=== DATA ===
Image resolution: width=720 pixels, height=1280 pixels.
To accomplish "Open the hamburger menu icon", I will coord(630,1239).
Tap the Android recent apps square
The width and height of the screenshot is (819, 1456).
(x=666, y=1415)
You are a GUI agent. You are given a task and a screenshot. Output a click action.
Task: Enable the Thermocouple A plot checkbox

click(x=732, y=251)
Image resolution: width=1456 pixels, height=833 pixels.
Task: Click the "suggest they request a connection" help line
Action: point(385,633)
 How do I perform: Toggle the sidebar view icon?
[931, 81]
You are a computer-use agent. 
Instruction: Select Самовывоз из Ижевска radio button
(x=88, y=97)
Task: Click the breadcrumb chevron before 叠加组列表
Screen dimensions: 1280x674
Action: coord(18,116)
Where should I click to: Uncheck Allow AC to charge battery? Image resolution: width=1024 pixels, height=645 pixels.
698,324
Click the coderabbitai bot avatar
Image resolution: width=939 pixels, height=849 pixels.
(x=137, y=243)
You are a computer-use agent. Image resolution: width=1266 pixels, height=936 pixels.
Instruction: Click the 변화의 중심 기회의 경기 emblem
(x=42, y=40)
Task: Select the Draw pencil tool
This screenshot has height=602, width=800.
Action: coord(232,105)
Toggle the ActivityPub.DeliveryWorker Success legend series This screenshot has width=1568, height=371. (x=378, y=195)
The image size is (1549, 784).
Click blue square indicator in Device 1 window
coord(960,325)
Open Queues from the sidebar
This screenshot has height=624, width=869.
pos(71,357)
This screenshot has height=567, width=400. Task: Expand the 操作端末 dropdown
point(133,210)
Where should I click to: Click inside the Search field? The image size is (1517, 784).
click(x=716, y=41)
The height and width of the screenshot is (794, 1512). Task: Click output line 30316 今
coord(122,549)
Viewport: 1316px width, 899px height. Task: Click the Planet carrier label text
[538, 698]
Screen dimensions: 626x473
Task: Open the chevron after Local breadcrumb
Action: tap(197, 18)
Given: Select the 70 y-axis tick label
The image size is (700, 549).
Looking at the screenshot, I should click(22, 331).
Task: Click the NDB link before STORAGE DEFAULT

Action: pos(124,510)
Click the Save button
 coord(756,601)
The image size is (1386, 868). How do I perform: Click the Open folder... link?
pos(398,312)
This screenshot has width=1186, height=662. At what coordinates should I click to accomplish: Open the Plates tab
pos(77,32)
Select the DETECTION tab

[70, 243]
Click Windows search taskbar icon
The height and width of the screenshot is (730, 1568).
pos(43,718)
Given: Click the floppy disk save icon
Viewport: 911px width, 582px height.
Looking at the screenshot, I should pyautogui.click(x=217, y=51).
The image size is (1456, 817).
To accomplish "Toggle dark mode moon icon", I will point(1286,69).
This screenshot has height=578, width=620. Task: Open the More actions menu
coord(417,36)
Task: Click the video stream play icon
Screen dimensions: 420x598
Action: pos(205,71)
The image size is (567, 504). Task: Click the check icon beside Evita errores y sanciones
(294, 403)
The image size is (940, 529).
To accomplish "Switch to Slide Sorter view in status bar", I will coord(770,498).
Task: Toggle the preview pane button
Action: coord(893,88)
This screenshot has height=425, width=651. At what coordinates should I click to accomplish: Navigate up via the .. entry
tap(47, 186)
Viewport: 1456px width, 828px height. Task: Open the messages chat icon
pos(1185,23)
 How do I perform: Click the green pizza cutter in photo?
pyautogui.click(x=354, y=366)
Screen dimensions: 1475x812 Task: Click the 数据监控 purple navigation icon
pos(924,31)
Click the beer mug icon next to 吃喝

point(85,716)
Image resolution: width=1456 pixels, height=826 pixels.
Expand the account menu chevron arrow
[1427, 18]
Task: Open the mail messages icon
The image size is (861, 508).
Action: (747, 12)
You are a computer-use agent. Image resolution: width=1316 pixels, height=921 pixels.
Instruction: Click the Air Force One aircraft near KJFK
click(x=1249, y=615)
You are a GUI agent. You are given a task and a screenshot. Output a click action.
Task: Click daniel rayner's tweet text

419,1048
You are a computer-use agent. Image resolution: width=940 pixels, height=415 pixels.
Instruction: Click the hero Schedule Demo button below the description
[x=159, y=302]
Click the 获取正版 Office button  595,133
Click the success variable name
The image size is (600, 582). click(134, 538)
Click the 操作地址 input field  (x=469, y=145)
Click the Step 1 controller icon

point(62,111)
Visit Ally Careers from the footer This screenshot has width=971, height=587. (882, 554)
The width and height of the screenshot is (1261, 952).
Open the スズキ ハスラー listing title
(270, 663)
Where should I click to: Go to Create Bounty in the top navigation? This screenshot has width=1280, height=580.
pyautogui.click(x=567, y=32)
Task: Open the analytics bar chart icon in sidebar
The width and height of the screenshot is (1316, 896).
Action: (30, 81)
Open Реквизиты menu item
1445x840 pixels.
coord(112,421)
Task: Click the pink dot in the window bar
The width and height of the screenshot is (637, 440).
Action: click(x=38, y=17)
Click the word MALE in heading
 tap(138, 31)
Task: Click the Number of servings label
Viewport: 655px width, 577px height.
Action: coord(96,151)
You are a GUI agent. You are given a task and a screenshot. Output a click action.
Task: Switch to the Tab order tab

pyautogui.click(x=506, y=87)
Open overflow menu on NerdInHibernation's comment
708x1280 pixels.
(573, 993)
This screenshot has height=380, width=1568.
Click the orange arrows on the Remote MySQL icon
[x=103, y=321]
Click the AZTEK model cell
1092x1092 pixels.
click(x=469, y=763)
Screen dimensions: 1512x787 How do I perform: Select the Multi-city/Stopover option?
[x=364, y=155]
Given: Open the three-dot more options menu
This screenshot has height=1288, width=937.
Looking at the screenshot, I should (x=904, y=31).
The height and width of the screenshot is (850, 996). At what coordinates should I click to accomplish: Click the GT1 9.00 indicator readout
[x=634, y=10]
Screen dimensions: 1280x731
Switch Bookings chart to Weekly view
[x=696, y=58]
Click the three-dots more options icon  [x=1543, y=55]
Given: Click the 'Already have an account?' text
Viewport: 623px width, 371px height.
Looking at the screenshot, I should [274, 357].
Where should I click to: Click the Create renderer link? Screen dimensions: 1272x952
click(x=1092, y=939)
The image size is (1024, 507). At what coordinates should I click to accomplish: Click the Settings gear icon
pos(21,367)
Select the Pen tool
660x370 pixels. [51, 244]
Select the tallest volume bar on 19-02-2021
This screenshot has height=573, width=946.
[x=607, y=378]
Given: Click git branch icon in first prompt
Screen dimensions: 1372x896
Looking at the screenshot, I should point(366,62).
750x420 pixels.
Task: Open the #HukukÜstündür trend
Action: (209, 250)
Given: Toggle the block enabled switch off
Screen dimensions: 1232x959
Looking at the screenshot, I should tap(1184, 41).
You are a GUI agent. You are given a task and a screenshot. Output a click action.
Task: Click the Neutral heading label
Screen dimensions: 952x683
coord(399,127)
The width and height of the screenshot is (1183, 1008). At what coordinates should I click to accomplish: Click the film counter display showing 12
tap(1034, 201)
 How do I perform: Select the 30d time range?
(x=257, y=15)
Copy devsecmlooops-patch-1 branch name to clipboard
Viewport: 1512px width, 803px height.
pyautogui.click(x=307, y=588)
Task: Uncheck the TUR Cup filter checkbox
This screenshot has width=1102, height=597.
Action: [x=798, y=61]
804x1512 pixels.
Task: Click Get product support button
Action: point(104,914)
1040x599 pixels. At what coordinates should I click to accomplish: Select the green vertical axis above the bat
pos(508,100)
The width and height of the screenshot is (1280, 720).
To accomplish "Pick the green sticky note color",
===
** THE PROBLEM **
Please return all of the data above, reproducing each line verbatim.

** RESULT OF THE TASK **
Image resolution: width=720 pixels, height=1280 pixels.
To accomplish "Open the hamburger menu icon", I will coord(630,1239).
Tap the Android recent apps square
The width and height of the screenshot is (819, 1456).
(x=666, y=1415)
You are a GUI agent. You are given a task and a screenshot. Output a click action.
Task: Enable the Thermocouple A plot checkbox

click(x=732, y=251)
Image resolution: width=1456 pixels, height=833 pixels.
Task: Click the "suggest they request a connection" help line
Action: point(385,633)
 How do I perform: Toggle the sidebar view icon?
[931, 81]
You are a computer-use agent. 
Instruction: Select Самовывоз из Ижевска radio button
(x=88, y=97)
Task: Click the breadcrumb chevron before 叠加组列表
Screen dimensions: 1280x674
Action: coord(18,116)
Where should I click to: Uncheck Allow AC to charge battery? Image resolution: width=1024 pixels, height=645 pixels.
698,324
Click the coderabbitai bot avatar
Image resolution: width=939 pixels, height=849 pixels.
(x=137, y=243)
You are a computer-use agent. Image resolution: width=1266 pixels, height=936 pixels.
Instruction: Click the 변화의 중심 기회의 경기 emblem
(x=42, y=40)
Task: Select the Draw pencil tool
This screenshot has height=602, width=800.
Action: coord(232,105)
Toggle the ActivityPub.DeliveryWorker Success legend series This screenshot has width=1568, height=371. (x=378, y=195)
The image size is (1549, 784).
Click blue square indicator in Device 1 window
coord(960,325)
Open Queues from the sidebar
This screenshot has height=624, width=869.
pos(71,357)
This screenshot has height=567, width=400. Task: Expand the 操作端末 dropdown
point(133,210)
Where should I click to: Click inside the Search field? The image size is (1517, 784).
click(x=716, y=41)
The height and width of the screenshot is (794, 1512). Task: Click output line 30316 今
coord(122,549)
Viewport: 1316px width, 899px height. Task: Click the Planet carrier label text
[538, 698]
Screen dimensions: 626x473
Task: Open the chevron after Local breadcrumb
Action: tap(197, 18)
Given: Select the 70 y-axis tick label
The image size is (700, 549).
Looking at the screenshot, I should click(22, 331).
Task: Click the NDB link before STORAGE DEFAULT

Action: pos(124,510)
Click the Save button
 coord(756,601)
The image size is (1386, 868). How do I perform: Click the Open folder... link?
pos(398,312)
This screenshot has width=1186, height=662. At what coordinates should I click to accomplish: Open the Plates tab
pos(77,32)
Select the DETECTION tab

[70, 243]
Click Windows search taskbar icon
The height and width of the screenshot is (730, 1568).
pos(43,718)
Given: Click the floppy disk save icon
Viewport: 911px width, 582px height.
Looking at the screenshot, I should pyautogui.click(x=217, y=51).
The image size is (1456, 817).
To accomplish "Toggle dark mode moon icon", I will point(1286,69).
This screenshot has height=578, width=620. Task: Open the More actions menu
coord(417,36)
Task: Click the video stream play icon
Screen dimensions: 420x598
Action: pos(205,71)
The image size is (567, 504). Task: Click the check icon beside Evita errores y sanciones
(294, 403)
The image size is (940, 529).
To accomplish "Switch to Slide Sorter view in status bar", I will coord(770,498).
Task: Toggle the preview pane button
Action: coord(893,88)
This screenshot has height=425, width=651. At what coordinates should I click to accomplish: Navigate up via the .. entry
tap(47, 186)
Viewport: 1456px width, 828px height. Task: Open the messages chat icon
pos(1185,23)
 How do I perform: Click the green pizza cutter in photo?
pyautogui.click(x=354, y=366)
Screen dimensions: 1475x812 Task: Click the 数据监控 purple navigation icon
pos(924,31)
Click the beer mug icon next to 吃喝

point(85,716)
Image resolution: width=1456 pixels, height=826 pixels.
Expand the account menu chevron arrow
[1427, 18]
Task: Open the mail messages icon
The image size is (861, 508).
Action: (747, 12)
You are a computer-use agent. Image resolution: width=1316 pixels, height=921 pixels.
Instruction: Click the Air Force One aircraft near KJFK
click(x=1249, y=615)
You are a GUI agent. You are given a task and a screenshot. Output a click action.
Task: Click daniel rayner's tweet text

419,1048
You are a computer-use agent. Image resolution: width=940 pixels, height=415 pixels.
Instruction: Click the hero Schedule Demo button below the description
[x=159, y=302]
Click the 获取正版 Office button  595,133
Click the success variable name
The image size is (600, 582). click(134, 538)
Click the 操作地址 input field  (x=469, y=145)
Click the Step 1 controller icon

point(62,111)
Visit Ally Careers from the footer This screenshot has width=971, height=587. (882, 554)
The width and height of the screenshot is (1261, 952).
Open the スズキ ハスラー listing title
(270, 663)
Where should I click to: Go to Create Bounty in the top navigation? This screenshot has width=1280, height=580.
pyautogui.click(x=567, y=32)
Task: Open the analytics bar chart icon in sidebar
The width and height of the screenshot is (1316, 896).
Action: (30, 81)
Open Реквизиты menu item
1445x840 pixels.
coord(112,421)
Task: Click the pink dot in the window bar
The width and height of the screenshot is (637, 440).
Action: click(x=38, y=17)
Click the word MALE in heading
 tap(138, 31)
Task: Click the Number of servings label
Viewport: 655px width, 577px height.
Action: coord(96,151)
You are a GUI agent. You are given a task and a screenshot. Output a click action.
Task: Switch to the Tab order tab

pyautogui.click(x=506, y=87)
Open overflow menu on NerdInHibernation's comment
708x1280 pixels.
(573, 993)
This screenshot has height=380, width=1568.
Click the orange arrows on the Remote MySQL icon
[x=103, y=321]
Click the AZTEK model cell
1092x1092 pixels.
click(x=469, y=763)
Screen dimensions: 1512x787 How do I perform: Select the Multi-city/Stopover option?
[x=364, y=155]
Given: Open the three-dot more options menu
This screenshot has height=1288, width=937.
Looking at the screenshot, I should (x=904, y=31).
The height and width of the screenshot is (850, 996). At what coordinates should I click to accomplish: Click the GT1 9.00 indicator readout
[x=634, y=10]
Screen dimensions: 1280x731
Switch Bookings chart to Weekly view
[x=696, y=58]
Click the three-dots more options icon  [x=1543, y=55]
Given: Click the 'Already have an account?' text
Viewport: 623px width, 371px height.
Looking at the screenshot, I should [274, 357].
Where should I click to: Click the Create renderer link? Screen dimensions: 1272x952
click(x=1092, y=939)
The image size is (1024, 507). At what coordinates should I click to accomplish: Click the Settings gear icon
pos(21,367)
Select the Pen tool
660x370 pixels. [51, 244]
Select the tallest volume bar on 19-02-2021
This screenshot has height=573, width=946.
[x=607, y=378]
Given: Click git branch icon in first prompt
Screen dimensions: 1372x896
Looking at the screenshot, I should point(366,62).
750x420 pixels.
Task: Open the #HukukÜstündür trend
Action: (209, 250)
Given: Toggle the block enabled switch off
Screen dimensions: 1232x959
Looking at the screenshot, I should tap(1184, 41).
You are a GUI agent. You are given a task and a screenshot. Output a click action.
Task: Click the Neutral heading label
Screen dimensions: 952x683
coord(399,127)
The width and height of the screenshot is (1183, 1008). At what coordinates should I click to accomplish: Click the film counter display showing 12
tap(1034, 201)
 How do I perform: Select the 30d time range?
(x=257, y=15)
Copy devsecmlooops-patch-1 branch name to clipboard
Viewport: 1512px width, 803px height.
pyautogui.click(x=307, y=588)
Task: Uncheck the TUR Cup filter checkbox
This screenshot has width=1102, height=597.
Action: [x=798, y=61]
804x1512 pixels.
Task: Click Get product support button
Action: point(104,914)
1040x599 pixels. At what coordinates should I click to accomplish: Select the green vertical axis above the bat
pos(508,100)
The width and height of the screenshot is (1280, 720).
To accomplish "Pick the green sticky note color",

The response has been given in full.